Policy News Journal - 2011-2012

These amending draft regulations are open for comment until 16 February 2012. All comments should be emailed to pa.harris@hmrc.gsi.gov.uk . A Q&A document will also be available on the HMRC website in the week ending 29 January 2012, to assist with making comments on the draft regulatory changes. We will publish this document on the CIPP web pages when it becomes available.

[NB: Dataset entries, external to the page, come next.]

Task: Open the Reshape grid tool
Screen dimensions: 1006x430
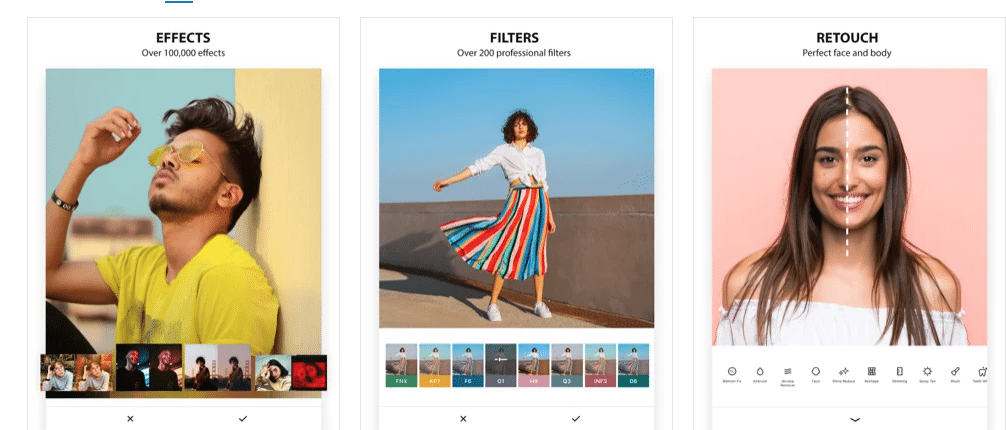Action: 872,375
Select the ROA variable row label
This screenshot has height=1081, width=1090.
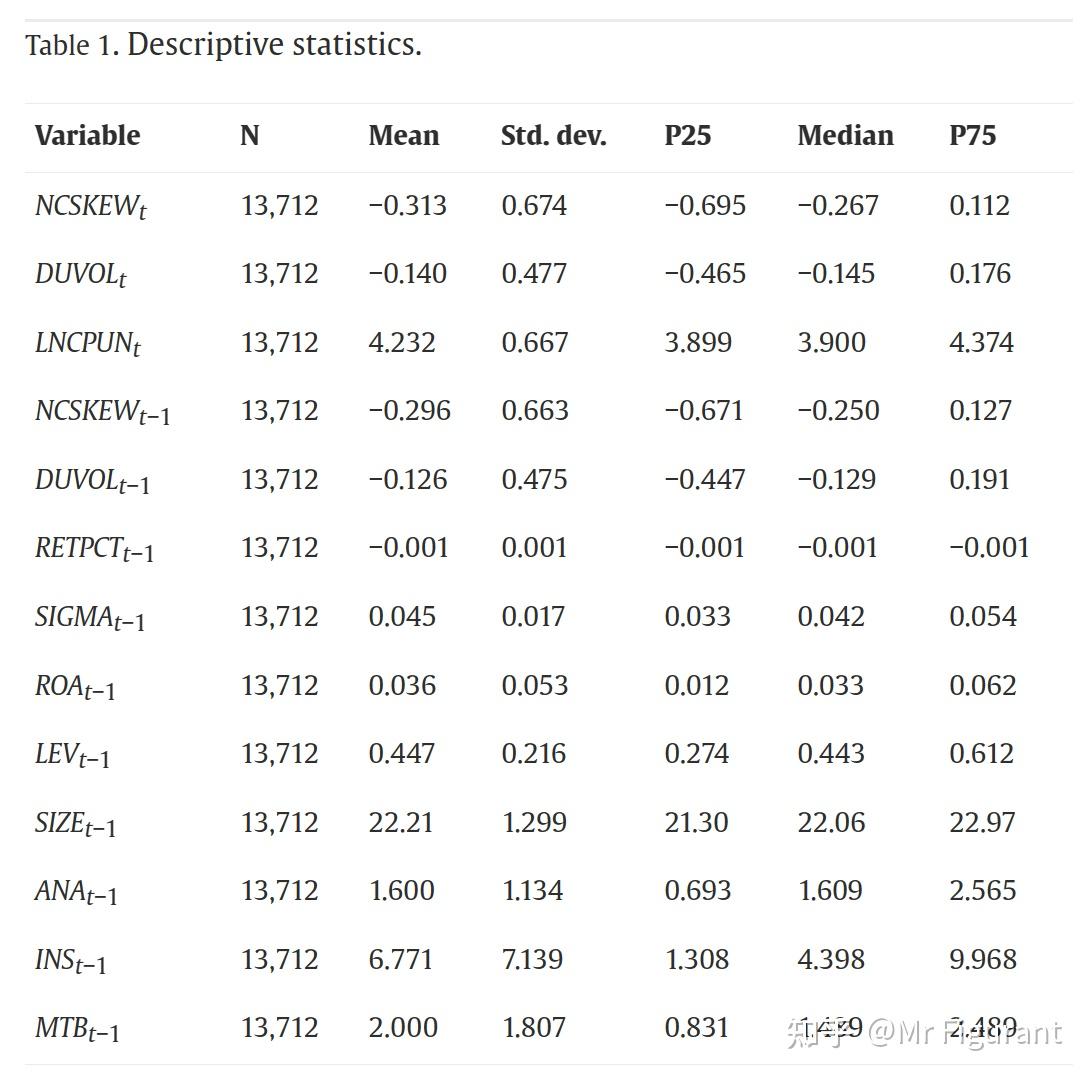point(75,687)
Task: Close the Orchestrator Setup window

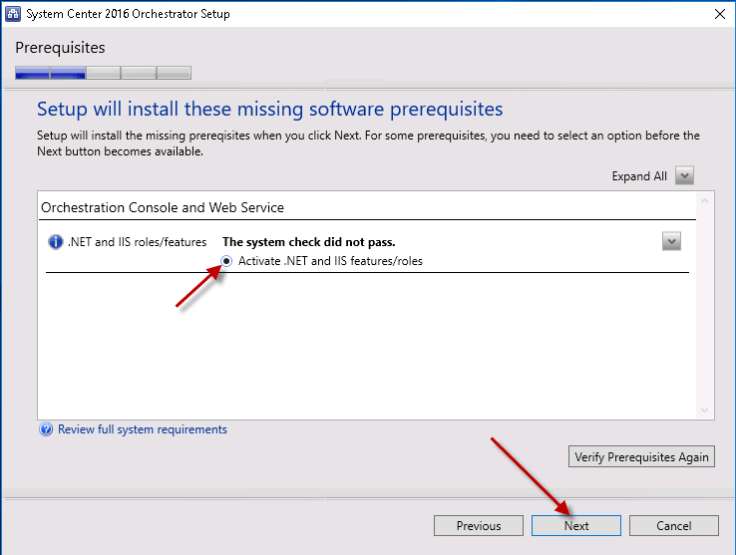Action: point(718,14)
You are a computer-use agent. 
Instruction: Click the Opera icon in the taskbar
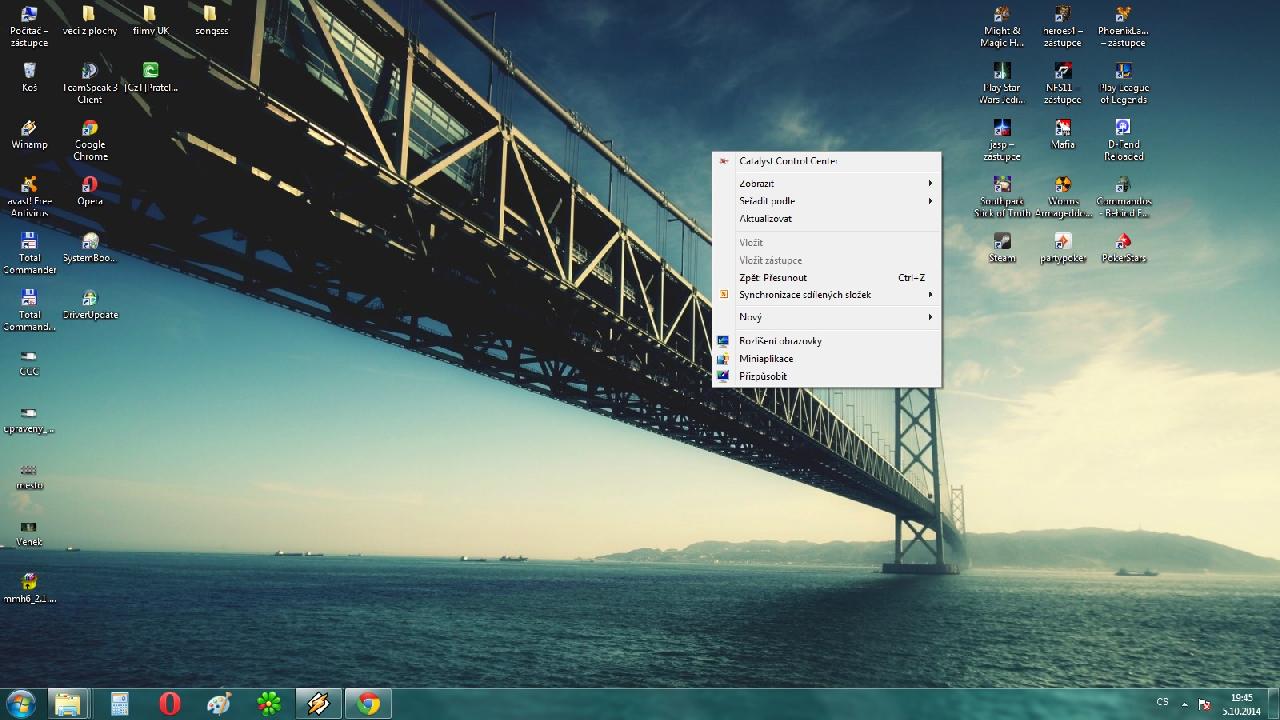click(169, 704)
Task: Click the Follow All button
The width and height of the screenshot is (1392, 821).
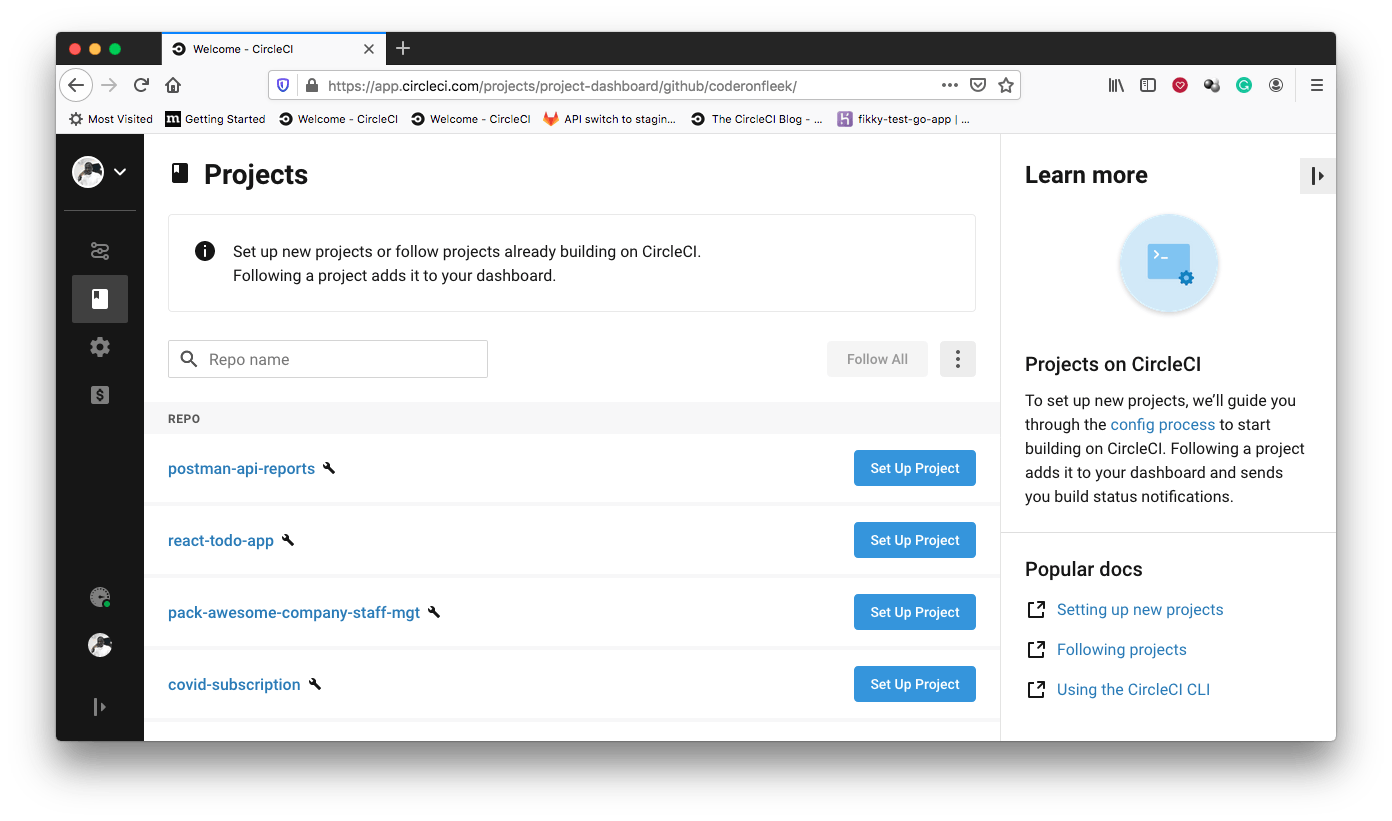Action: pos(877,358)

TAX CODE LEGISLATION CHANGE FOR SHARED BASED EARNINGS Q & A

30 JANUARY 2012 We announced last week that code 0T (non-cumulative) will be applied from 6 April 2012 to share-based payments made to individuals after they have ceased employment. HMRC have now published a Q & A to assist those who wish to comment on the draft regulations. The draft regulatory amendments to the Income Tax (PAYE) Regulations 2003 required to implement this change have been published on the HMRC website (including a Technical Note). These amending draft regulations are open for comment until 16 February 2012. All comments should be emailed to pa.harris@hmrc.gsi.gov.uk . The Q&A document has been produced to assist with making comments on the draft regulatory changes.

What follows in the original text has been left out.